Are you expecting to walk on to the set of ORANGE IS THE NEW BLACK? Get that out of your head now, please. Anyway, the students I work with liken prison life more to the gossipy world of PRIDE AND PREJUDICE. But the point is, do not limit people to a single story. I strongly encourage you to watch the TED talks given recently by FEPPS students.
Are you authentic? Ok, this sounds like a jerky thing to ask. What I’m getting at is: are you comfortable with yourself? And, can you own your privilege, then check it?
I don’t change who I am or how I serve when I work with inmates. I follow the rules set forth by Corrections and don’t wear short skirts, but I don’t dress down. And, I don’t talk down; I don’t assume experience. If you are uncomfortable, it will show. Shake people’s hands, if the prison allows it. Ask how their day went. Show interest. You know, the way you would treat anyone.

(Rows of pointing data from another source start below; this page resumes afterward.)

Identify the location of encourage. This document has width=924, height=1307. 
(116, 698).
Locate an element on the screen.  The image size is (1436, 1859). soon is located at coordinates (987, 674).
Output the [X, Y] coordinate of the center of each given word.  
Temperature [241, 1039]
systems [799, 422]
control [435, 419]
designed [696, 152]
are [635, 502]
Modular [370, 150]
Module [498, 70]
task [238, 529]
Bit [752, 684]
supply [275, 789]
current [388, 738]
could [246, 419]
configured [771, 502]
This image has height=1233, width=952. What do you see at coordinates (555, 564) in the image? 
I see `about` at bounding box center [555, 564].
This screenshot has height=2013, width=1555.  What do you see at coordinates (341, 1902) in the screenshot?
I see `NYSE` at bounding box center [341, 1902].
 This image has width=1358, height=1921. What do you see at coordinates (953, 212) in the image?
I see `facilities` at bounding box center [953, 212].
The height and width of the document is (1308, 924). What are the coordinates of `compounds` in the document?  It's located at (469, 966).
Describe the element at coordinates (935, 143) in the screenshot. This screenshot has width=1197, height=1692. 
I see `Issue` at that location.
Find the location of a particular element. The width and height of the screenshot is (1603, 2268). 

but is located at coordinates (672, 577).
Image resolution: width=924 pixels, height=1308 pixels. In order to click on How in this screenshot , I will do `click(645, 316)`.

Are you a rule-follower? As addressed above, this is pretty important when working in a prison. I’m a boundary-pusher by nature but make sure I follow the rules to a T when working in a prison. When you volunteer in a prison you should have to go through volunteer training which will help you learn and understand the rules you must follow. When I’m at a loss I ask the inmates. They will often take the lead in helping outside folk navigate the procedures. For example, the other day the inmates were put on restrictive movement, which meant they could not move until given permission. I assumed I was under the same restriction until some students explained I was able to go.
What need are you serving? Before you come up with your million dollar idea, it’s a good idea to call the volunteer coordinator at a prison to find out what programs are in place that you could plug into or what programs they would want to implement but need resources to do so.
A few programs and tools currently in place to explore for inspiration:
- Prison Librarian blog
- ALA’s page on prison libraries
- ALA’s page on outreach to incarcerated and ex-offenders
- NYPL’s Daddy and Me program
- Prison Book Program
- Family Literacy in Prison
Where would you be most comfortable? It’s really important to be clear on this. I know I am most comfortable working with female inmates in an education setting. The educational setting puts some restrictions in place that make me feel comfortable. Do some research on prison culture and your local corrections facilities to make sure you are a good fit for the institution. Find out if violent offenders qualify to use volunteer programming if that is an issue for you (again, the volunteer coordinator can help you). Be sure you understand the differences in serving female versus male inmates. You will find institutions use research in that area to run their corrections program. The Washington Correction Center for Women uses research on female inmates to inform best practices.
Serving incarcerated patrons is incredibly rewarding. I’ve become a better teacher and librarian because of ways in which my students challenge me to bring my A game, because they always bring theirs. It is important to have a clear sense of what serving in a prison means for you personally and professionally before making that leap. It’s not a setting that will work for any librarian, but if you are a good fit it can be the opportunity of a lifetime.